— Activity —
All of the entries are to be printed exactly as they appear.

Data items:
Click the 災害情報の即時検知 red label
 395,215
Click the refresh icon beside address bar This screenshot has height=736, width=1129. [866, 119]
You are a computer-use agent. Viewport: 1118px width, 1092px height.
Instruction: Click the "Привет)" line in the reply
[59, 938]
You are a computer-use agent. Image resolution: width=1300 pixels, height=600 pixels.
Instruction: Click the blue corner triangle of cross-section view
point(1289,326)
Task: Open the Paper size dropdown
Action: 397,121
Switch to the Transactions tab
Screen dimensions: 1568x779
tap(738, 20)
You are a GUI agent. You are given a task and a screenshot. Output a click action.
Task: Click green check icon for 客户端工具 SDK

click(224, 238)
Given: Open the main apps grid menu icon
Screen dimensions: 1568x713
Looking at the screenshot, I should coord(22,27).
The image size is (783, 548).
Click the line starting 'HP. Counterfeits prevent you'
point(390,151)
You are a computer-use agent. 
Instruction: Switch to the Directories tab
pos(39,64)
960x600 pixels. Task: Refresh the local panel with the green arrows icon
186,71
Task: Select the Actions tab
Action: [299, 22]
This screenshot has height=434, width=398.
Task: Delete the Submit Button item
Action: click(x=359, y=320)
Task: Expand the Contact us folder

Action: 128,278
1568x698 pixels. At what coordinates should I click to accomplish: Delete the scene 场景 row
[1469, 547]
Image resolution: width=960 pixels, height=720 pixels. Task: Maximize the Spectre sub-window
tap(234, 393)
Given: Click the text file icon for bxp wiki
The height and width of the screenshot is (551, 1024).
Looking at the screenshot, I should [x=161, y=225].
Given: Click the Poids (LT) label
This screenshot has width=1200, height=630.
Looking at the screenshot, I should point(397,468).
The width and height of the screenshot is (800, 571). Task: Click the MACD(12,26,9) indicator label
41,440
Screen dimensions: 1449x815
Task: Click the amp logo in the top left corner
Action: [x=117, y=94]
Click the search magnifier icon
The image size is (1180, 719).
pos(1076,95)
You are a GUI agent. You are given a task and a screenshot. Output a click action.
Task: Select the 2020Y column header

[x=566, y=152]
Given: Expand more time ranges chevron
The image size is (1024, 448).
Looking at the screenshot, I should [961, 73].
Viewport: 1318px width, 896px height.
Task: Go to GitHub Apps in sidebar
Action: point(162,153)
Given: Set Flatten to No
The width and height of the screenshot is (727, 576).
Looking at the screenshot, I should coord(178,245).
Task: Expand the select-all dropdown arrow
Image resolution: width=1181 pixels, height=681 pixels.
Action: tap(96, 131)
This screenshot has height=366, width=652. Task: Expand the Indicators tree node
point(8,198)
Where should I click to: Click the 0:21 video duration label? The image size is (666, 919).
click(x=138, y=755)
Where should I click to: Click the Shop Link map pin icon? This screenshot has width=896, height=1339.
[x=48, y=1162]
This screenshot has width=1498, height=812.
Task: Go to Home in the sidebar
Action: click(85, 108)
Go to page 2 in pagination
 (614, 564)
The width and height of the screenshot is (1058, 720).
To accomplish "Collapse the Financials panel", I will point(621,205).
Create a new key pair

— Solution to this exercise —
Click the 災害情報の即時検知 red label
 395,215
Click the refresh icon beside address bar This screenshot has height=736, width=1129. [866, 119]
You are a computer-use agent. Viewport: 1118px width, 1092px height.
Instruction: Click the "Привет)" line in the reply
[59, 938]
You are a computer-use agent. Image resolution: width=1300 pixels, height=600 pixels.
Instruction: Click the blue corner triangle of cross-section view
point(1289,326)
Task: Open the Paper size dropdown
Action: 397,121
Switch to the Transactions tab
Screen dimensions: 1568x779
tap(738, 20)
You are a GUI agent. You are given a task and a screenshot. Output a click action.
Task: Click green check icon for 客户端工具 SDK

click(224, 238)
Given: Open the main apps grid menu icon
Screen dimensions: 1568x713
Looking at the screenshot, I should coord(22,27).
The image size is (783, 548).
Click the line starting 'HP. Counterfeits prevent you'
point(390,151)
You are a computer-use agent. 
Instruction: Switch to the Directories tab
pos(39,64)
960x600 pixels. Task: Refresh the local panel with the green arrows icon
186,71
Task: Select the Actions tab
Action: [299, 22]
This screenshot has height=434, width=398.
Task: Delete the Submit Button item
Action: click(x=359, y=320)
Task: Expand the Contact us folder

Action: 128,278
1568x698 pixels. At what coordinates should I click to accomplish: Delete the scene 场景 row
[1469, 547]
Image resolution: width=960 pixels, height=720 pixels. Task: Maximize the Spectre sub-window
tap(234, 393)
Given: Click the text file icon for bxp wiki
The height and width of the screenshot is (551, 1024).
Looking at the screenshot, I should [x=161, y=225].
Given: Click the Poids (LT) label
This screenshot has width=1200, height=630.
Looking at the screenshot, I should point(397,468).
The width and height of the screenshot is (800, 571). Task: Click the MACD(12,26,9) indicator label
41,440
Screen dimensions: 1449x815
Task: Click the amp logo in the top left corner
Action: [x=117, y=94]
Click the search magnifier icon
The image size is (1180, 719).
pos(1076,95)
You are a GUI agent. You are given a task and a screenshot. Output a click action.
Task: Select the 2020Y column header

[x=566, y=152]
Given: Expand more time ranges chevron
The image size is (1024, 448).
Looking at the screenshot, I should [961, 73].
Viewport: 1318px width, 896px height.
Task: Go to GitHub Apps in sidebar
Action: point(162,153)
Given: Set Flatten to No
The width and height of the screenshot is (727, 576).
Looking at the screenshot, I should coord(178,245).
Task: Expand the select-all dropdown arrow
Image resolution: width=1181 pixels, height=681 pixels.
Action: tap(96, 131)
This screenshot has height=366, width=652. Task: Expand the Indicators tree node
point(8,198)
Where should I click to: Click the 0:21 video duration label? The image size is (666, 919).
click(x=138, y=755)
Where should I click to: Click the Shop Link map pin icon? This screenshot has width=896, height=1339.
[x=48, y=1162]
This screenshot has width=1498, height=812.
Task: Go to Home in the sidebar
Action: click(85, 108)
Go to page 2 in pagination
 (614, 564)
The width and height of the screenshot is (1058, 720).
To accomplish "Collapse the Financials panel", I will point(621,205).
Create a new key pair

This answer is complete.